[INFORMATION PROVIDED — start]
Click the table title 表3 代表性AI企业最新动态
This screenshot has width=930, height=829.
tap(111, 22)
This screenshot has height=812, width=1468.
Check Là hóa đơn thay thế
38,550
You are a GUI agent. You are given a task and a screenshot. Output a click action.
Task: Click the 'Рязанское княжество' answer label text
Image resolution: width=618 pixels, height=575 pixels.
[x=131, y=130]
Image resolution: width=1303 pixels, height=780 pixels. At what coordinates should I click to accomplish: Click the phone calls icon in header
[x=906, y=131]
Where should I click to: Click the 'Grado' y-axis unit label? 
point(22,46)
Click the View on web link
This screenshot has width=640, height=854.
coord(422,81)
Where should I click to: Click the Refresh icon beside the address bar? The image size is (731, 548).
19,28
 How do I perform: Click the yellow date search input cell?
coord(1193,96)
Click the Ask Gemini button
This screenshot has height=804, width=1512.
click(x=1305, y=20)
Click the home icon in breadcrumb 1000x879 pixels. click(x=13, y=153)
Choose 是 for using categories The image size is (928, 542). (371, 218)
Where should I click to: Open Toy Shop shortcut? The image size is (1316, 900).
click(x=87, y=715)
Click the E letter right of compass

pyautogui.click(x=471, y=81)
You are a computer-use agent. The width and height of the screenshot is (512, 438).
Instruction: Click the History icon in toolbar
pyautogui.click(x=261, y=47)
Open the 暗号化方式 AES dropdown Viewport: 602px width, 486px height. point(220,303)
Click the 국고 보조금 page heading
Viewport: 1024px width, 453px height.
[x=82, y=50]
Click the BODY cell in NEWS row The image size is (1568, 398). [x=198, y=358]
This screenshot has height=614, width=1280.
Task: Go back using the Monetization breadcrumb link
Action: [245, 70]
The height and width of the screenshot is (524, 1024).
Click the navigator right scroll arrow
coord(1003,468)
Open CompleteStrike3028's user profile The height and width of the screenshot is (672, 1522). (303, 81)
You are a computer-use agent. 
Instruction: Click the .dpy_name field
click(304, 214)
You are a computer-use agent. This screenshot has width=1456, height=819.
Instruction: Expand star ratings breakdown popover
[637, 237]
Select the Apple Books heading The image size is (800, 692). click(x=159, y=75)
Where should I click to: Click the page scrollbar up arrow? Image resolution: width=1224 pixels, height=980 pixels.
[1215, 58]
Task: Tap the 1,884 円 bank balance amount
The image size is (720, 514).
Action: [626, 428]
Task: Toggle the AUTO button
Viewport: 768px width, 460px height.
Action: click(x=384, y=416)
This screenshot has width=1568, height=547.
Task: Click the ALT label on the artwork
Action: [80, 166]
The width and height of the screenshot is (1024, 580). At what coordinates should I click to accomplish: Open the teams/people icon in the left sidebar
[INFORMATION PROVIDED — finish]
ASSIGNMENT:
If a line appears above, it belongs in your answer, printed exactly.

RESULT OF THIS TASK:
Click the table title 表3 代表性AI企业最新动态
This screenshot has width=930, height=829.
tap(111, 22)
This screenshot has height=812, width=1468.
Check Là hóa đơn thay thế
38,550
You are a GUI agent. You are given a task and a screenshot. Output a click action.
Task: Click the 'Рязанское княжество' answer label text
Image resolution: width=618 pixels, height=575 pixels.
[x=131, y=130]
Image resolution: width=1303 pixels, height=780 pixels. At what coordinates should I click to accomplish: Click the phone calls icon in header
[x=906, y=131]
Where should I click to: Click the 'Grado' y-axis unit label? 
point(22,46)
Click the View on web link
This screenshot has width=640, height=854.
coord(422,81)
Where should I click to: Click the Refresh icon beside the address bar? The image size is (731, 548).
19,28
 How do I perform: Click the yellow date search input cell?
coord(1193,96)
Click the Ask Gemini button
This screenshot has height=804, width=1512.
click(x=1305, y=20)
Click the home icon in breadcrumb 1000x879 pixels. click(x=13, y=153)
Choose 是 for using categories The image size is (928, 542). (371, 218)
Where should I click to: Open Toy Shop shortcut? The image size is (1316, 900).
click(x=87, y=715)
Click the E letter right of compass

pyautogui.click(x=471, y=81)
You are a computer-use agent. The width and height of the screenshot is (512, 438).
Instruction: Click the History icon in toolbar
pyautogui.click(x=261, y=47)
Open the 暗号化方式 AES dropdown Viewport: 602px width, 486px height. point(220,303)
Click the 국고 보조금 page heading
Viewport: 1024px width, 453px height.
[x=82, y=50]
Click the BODY cell in NEWS row The image size is (1568, 398). [x=198, y=358]
This screenshot has height=614, width=1280.
Task: Go back using the Monetization breadcrumb link
Action: [245, 70]
The height and width of the screenshot is (524, 1024).
Click the navigator right scroll arrow
coord(1003,468)
Open CompleteStrike3028's user profile The height and width of the screenshot is (672, 1522). (303, 81)
You are a computer-use agent. 
Instruction: Click the .dpy_name field
click(304, 214)
You are a computer-use agent. This screenshot has width=1456, height=819.
Instruction: Expand star ratings breakdown popover
[637, 237]
Select the Apple Books heading The image size is (800, 692). click(x=159, y=75)
Where should I click to: Click the page scrollbar up arrow? Image resolution: width=1224 pixels, height=980 pixels.
[1215, 58]
Task: Tap the 1,884 円 bank balance amount
The image size is (720, 514).
Action: [626, 428]
Task: Toggle the AUTO button
Viewport: 768px width, 460px height.
Action: click(x=384, y=416)
This screenshot has width=1568, height=547.
Task: Click the ALT label on the artwork
Action: [80, 166]
The width and height of the screenshot is (1024, 580). At what coordinates should I click to accomplish: Open the teams/people icon in the left sidebar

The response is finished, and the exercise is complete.